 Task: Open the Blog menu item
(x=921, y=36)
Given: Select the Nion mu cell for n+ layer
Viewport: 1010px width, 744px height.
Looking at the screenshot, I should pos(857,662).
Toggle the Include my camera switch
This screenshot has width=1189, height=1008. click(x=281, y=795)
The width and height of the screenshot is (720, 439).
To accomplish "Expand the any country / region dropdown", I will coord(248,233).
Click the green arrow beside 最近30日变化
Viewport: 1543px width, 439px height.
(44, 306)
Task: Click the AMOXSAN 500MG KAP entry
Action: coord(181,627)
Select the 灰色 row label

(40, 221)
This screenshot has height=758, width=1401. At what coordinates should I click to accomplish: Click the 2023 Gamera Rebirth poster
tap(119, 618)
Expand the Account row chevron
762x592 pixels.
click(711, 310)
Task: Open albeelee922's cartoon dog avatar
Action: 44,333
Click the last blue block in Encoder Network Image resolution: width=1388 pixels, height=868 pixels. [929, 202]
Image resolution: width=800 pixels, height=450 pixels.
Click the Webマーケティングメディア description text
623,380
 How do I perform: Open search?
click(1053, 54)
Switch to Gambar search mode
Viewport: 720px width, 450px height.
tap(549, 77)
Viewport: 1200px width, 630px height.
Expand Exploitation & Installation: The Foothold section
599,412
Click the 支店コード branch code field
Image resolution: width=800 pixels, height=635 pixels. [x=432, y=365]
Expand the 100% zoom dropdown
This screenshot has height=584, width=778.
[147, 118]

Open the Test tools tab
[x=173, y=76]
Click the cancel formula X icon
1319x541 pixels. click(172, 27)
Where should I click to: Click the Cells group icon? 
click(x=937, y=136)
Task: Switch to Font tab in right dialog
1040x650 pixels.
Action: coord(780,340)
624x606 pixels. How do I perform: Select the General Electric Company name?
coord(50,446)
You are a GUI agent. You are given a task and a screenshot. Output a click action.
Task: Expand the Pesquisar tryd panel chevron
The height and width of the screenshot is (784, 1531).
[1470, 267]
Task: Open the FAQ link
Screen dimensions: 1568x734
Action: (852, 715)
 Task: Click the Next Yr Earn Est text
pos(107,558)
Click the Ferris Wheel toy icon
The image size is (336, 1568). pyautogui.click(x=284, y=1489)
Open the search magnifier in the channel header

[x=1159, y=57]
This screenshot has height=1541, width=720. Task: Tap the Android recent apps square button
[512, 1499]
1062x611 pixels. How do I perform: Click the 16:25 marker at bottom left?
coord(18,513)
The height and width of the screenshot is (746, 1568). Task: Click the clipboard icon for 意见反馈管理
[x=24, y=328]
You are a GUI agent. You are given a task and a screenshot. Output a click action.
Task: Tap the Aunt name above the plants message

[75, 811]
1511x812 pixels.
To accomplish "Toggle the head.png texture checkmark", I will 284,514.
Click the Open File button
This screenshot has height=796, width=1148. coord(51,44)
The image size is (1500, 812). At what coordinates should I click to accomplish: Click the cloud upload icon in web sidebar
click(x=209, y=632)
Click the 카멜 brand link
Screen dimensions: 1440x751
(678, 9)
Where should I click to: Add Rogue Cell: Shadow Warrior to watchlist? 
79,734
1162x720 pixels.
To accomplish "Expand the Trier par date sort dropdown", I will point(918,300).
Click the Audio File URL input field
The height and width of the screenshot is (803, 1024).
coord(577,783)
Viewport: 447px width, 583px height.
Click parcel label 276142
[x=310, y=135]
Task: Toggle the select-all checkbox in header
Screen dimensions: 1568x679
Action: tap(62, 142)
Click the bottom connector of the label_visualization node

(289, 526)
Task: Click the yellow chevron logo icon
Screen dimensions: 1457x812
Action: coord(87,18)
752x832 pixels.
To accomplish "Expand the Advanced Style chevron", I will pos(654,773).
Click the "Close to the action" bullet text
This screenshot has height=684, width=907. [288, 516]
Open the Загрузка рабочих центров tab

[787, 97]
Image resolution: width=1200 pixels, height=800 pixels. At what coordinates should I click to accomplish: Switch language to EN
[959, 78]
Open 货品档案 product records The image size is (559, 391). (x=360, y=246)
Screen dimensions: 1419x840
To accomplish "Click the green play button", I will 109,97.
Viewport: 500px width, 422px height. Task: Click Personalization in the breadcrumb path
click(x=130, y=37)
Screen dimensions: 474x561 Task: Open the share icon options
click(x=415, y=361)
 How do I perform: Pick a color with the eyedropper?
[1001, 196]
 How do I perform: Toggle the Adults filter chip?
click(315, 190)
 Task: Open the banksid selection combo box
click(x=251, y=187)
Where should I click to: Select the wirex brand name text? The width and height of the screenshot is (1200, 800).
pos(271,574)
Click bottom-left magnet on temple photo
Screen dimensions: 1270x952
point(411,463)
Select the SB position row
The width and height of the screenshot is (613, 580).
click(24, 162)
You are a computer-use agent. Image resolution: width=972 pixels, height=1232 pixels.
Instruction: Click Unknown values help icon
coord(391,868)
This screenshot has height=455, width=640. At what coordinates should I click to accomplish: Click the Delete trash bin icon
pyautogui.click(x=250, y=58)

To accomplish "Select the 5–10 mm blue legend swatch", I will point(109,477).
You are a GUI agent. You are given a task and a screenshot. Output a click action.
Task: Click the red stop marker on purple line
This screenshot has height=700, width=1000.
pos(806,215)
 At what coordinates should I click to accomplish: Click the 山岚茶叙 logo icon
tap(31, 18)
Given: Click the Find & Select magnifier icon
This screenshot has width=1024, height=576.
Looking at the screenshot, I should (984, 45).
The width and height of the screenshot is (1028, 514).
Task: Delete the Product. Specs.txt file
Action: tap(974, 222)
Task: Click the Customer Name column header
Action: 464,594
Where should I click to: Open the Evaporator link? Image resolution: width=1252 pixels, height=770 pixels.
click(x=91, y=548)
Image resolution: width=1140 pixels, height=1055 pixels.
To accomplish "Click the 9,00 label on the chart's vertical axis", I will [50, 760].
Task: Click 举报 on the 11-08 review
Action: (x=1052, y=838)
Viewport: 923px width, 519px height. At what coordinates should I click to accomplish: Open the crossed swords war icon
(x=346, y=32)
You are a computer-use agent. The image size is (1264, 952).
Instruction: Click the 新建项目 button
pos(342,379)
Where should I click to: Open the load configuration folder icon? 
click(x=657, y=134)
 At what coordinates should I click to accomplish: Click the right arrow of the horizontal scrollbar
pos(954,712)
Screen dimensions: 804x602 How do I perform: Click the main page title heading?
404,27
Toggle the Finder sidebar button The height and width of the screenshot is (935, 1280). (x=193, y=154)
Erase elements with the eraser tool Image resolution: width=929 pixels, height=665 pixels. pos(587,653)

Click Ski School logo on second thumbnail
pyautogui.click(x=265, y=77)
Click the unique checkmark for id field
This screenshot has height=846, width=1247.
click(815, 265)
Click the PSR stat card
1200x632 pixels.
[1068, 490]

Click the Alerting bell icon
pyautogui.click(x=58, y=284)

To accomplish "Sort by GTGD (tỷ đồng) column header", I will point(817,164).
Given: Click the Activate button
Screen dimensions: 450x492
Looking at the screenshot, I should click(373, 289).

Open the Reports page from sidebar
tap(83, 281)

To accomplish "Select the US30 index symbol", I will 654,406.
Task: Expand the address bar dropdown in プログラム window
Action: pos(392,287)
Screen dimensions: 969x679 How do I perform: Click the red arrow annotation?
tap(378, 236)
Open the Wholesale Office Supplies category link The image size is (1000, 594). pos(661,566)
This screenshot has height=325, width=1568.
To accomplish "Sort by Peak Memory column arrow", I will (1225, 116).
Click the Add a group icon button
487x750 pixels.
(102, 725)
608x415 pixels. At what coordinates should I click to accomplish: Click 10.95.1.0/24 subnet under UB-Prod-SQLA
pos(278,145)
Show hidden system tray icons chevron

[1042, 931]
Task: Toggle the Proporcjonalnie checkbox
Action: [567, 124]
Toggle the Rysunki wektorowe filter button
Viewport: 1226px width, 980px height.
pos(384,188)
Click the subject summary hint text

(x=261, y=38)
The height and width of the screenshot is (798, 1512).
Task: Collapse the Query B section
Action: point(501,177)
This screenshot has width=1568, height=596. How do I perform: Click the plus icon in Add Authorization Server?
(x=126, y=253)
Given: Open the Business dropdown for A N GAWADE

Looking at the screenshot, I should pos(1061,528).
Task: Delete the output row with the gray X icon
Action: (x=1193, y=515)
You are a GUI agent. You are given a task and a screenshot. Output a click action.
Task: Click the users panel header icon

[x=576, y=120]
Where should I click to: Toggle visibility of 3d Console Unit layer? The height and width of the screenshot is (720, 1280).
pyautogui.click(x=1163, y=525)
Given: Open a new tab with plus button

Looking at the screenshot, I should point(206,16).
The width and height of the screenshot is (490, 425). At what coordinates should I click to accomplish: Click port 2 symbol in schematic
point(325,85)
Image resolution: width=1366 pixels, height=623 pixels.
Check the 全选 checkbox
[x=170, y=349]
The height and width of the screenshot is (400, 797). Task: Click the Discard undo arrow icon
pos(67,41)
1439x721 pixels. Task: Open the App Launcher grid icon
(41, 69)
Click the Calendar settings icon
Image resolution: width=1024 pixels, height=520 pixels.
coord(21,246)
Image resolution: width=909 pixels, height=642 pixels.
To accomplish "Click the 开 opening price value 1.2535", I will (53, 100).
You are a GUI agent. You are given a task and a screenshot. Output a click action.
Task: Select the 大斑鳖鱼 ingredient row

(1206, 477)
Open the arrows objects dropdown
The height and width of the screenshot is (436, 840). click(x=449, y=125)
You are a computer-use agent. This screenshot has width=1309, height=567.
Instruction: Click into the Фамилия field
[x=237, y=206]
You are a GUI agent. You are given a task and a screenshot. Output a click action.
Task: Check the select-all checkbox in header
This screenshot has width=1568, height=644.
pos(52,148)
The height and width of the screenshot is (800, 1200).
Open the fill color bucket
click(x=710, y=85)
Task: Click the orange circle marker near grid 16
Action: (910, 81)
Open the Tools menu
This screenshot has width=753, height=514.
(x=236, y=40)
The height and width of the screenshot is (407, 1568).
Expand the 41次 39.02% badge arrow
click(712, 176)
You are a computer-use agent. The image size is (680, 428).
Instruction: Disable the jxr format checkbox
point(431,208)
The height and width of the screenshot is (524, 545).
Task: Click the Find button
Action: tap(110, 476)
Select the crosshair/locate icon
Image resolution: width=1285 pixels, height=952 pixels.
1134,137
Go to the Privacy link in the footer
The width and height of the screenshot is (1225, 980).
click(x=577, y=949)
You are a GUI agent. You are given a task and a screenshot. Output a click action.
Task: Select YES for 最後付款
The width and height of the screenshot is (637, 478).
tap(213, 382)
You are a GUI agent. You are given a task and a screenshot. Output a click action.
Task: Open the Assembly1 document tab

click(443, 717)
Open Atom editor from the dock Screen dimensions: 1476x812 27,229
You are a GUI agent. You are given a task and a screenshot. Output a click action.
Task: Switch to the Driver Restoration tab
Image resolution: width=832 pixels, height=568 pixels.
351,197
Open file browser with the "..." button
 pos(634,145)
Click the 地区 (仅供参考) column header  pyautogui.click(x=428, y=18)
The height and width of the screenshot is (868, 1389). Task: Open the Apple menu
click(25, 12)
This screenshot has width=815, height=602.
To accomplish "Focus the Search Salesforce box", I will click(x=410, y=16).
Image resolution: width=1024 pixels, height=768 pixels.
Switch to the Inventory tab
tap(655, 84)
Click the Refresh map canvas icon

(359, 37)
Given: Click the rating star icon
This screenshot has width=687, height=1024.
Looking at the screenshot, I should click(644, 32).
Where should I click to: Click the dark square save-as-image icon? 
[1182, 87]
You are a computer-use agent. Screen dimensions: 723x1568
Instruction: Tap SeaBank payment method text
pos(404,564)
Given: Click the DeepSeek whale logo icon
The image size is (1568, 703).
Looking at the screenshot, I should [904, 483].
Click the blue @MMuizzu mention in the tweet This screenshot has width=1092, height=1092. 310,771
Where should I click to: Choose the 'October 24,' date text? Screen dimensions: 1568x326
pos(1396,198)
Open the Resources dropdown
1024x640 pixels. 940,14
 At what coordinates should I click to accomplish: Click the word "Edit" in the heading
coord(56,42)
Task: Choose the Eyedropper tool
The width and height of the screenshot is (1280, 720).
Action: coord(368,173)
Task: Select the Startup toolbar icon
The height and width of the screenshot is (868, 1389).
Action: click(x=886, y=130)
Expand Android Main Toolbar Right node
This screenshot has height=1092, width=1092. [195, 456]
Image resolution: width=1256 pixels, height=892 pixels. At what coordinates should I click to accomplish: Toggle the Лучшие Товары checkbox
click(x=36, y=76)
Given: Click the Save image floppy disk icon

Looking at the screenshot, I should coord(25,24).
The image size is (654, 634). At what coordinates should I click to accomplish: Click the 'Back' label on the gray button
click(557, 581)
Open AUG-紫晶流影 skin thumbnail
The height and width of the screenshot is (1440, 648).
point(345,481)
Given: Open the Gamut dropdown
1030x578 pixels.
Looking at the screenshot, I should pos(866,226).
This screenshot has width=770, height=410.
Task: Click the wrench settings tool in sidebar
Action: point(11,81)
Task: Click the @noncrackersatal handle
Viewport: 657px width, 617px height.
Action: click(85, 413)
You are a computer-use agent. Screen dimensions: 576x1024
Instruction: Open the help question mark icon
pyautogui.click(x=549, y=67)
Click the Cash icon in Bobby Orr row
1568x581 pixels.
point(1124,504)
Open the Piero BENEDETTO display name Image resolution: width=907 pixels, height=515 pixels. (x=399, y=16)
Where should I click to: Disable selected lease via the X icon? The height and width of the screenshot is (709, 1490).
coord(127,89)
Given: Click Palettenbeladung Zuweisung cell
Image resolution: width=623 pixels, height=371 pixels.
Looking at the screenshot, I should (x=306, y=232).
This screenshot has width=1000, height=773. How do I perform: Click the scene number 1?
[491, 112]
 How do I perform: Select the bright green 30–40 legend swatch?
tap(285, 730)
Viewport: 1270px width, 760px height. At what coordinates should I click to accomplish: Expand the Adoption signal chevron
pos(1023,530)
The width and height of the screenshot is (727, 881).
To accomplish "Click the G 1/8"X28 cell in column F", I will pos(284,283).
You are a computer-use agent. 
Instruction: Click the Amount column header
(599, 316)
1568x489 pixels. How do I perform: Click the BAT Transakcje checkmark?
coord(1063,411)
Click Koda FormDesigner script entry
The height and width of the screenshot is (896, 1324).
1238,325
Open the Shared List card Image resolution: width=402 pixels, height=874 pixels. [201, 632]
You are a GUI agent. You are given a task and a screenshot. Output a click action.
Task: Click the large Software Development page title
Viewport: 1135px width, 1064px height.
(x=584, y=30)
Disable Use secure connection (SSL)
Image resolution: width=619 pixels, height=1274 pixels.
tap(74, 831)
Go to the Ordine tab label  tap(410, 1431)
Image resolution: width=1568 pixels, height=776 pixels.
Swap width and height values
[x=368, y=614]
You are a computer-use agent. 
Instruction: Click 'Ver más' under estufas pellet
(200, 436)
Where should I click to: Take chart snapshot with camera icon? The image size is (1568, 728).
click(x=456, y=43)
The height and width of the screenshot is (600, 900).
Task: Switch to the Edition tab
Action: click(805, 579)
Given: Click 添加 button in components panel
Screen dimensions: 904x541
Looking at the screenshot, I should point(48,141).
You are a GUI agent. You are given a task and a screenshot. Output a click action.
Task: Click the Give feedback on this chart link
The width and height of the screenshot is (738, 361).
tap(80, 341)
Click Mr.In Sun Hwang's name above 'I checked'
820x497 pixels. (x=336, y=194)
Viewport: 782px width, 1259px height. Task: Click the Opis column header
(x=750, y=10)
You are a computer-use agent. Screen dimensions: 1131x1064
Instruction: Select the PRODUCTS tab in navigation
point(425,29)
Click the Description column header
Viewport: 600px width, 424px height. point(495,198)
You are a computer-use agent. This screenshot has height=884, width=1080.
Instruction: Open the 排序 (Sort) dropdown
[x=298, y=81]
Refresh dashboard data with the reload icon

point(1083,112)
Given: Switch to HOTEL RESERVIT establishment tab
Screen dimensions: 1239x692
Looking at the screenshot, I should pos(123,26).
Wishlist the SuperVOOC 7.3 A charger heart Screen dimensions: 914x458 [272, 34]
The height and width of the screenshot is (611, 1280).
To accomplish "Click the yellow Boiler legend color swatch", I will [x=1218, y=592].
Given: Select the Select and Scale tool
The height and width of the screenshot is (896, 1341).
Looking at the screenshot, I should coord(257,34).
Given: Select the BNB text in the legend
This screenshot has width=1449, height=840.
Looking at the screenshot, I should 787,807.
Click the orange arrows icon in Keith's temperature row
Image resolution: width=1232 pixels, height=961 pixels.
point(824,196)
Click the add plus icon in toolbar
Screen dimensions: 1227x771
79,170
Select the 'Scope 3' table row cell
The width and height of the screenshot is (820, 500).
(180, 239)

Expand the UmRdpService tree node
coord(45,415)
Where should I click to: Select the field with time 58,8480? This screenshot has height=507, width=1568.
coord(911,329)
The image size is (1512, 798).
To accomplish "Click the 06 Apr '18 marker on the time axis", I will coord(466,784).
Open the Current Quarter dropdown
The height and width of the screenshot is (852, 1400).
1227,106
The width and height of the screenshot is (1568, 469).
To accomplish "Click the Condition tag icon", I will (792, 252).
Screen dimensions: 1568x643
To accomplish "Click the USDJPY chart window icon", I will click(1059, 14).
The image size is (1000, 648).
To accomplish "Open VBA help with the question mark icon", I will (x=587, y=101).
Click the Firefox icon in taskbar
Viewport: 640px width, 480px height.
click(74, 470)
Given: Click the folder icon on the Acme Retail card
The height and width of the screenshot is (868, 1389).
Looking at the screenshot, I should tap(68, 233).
+---+
- _What to produce_:
The lines needed run from the first line of the data through the line containing "Expand the Account row chevron"; give them again exactly and nothing else.

- _Written response_:
 Task: Open the Blog menu item
(x=921, y=36)
Given: Select the Nion mu cell for n+ layer
Viewport: 1010px width, 744px height.
Looking at the screenshot, I should pos(857,662).
Toggle the Include my camera switch
This screenshot has width=1189, height=1008. click(x=281, y=795)
The width and height of the screenshot is (720, 439).
To accomplish "Expand the any country / region dropdown", I will coord(248,233).
Click the green arrow beside 最近30日变化
Viewport: 1543px width, 439px height.
(44, 306)
Task: Click the AMOXSAN 500MG KAP entry
Action: coord(181,627)
Select the 灰色 row label

(40, 221)
This screenshot has height=758, width=1401. At what coordinates should I click to accomplish: Click the 2023 Gamera Rebirth poster
tap(119, 618)
Expand the Account row chevron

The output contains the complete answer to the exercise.